Endangered Language Alliance
Separate from Judeo-Persian, the Jews of Iran also had several distinctive spoken languages, now grouped by scholars under the heading of “Judeo-Median”. Media was the traditional name for the northwest-central area of Iran, including the present-day province of Isfahan, where these languages are spoken. At least five varieties of Judeo-Median have been identified, named after the most prominent town or city where they were once spoken: Judeo-Isfahani (also called Jidi), Judeo-Yazdi, Judeo-Kermani, Judeo-Hamadani, and Judeo-Kashani. Although Judeo-Median speakers typically lived in the region’s towns and cities, the varieties show strong similarities to the rural dialects of Muslim speakers–in both cases, older forms abandoned by urban Muslims were maintained.
A Jewish “secret language” in use until recent times, called Loterai, separate from both Judeo-Persian and Judeo-Median, used Hebrew and Aramaic words and modified forms in place of Persian words.
The Judeo-Median languages are classified by linguists as being among the Central Plateau Dialects of Iran, belonging to what is sometimes called the South Median group of the Northwestern Iranian languages.
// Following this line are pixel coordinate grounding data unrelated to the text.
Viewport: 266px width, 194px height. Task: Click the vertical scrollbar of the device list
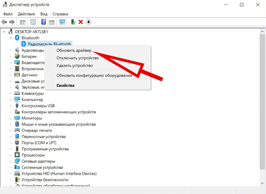click(x=262, y=104)
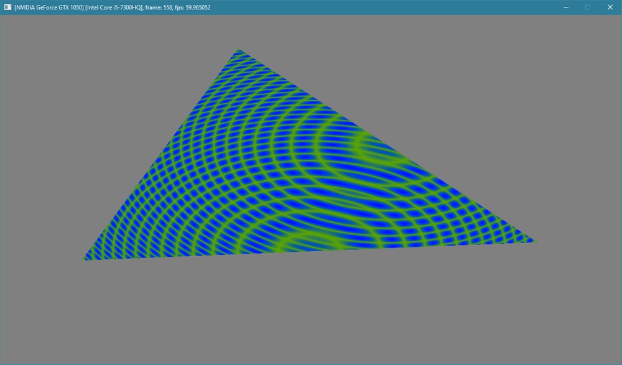The height and width of the screenshot is (365, 622).
Task: Click the Intel Core i5-7300HQ title text
Action: coord(114,7)
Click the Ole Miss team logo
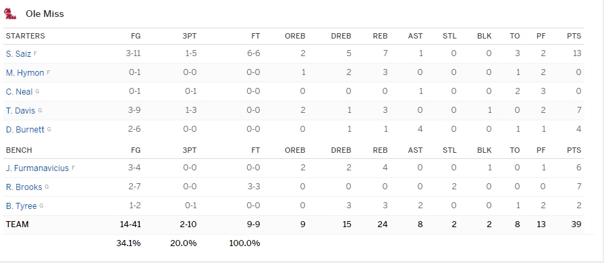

These varieties are distinct from standard Persian to the extent that there is little mutual intelligibility and almost all speakers of Judeo-Median languages today have shifted to standard Farsi or other national languages in their daily lives. Further research, if possible, will be needed to illuminate the connections among the different Judeo-Median dialects themselves and with the other varieties of the Central Plateau Dialect region.
Up to this point, ELA’s Jewish Languages Initiative has begun work on Judeo-Kashani, working with Dr. Jack (Yaqub) Tabari, of Roslyn, New York, whose mother was born in Kashan. Habib Borjian, a researcher with ELA, has analyzed available materials and published on Judeo-Median, with a particular focus on Judeo-Kashani and Judeo-Isfahani. We are actively seeking speakers of other Judeo-Median languages.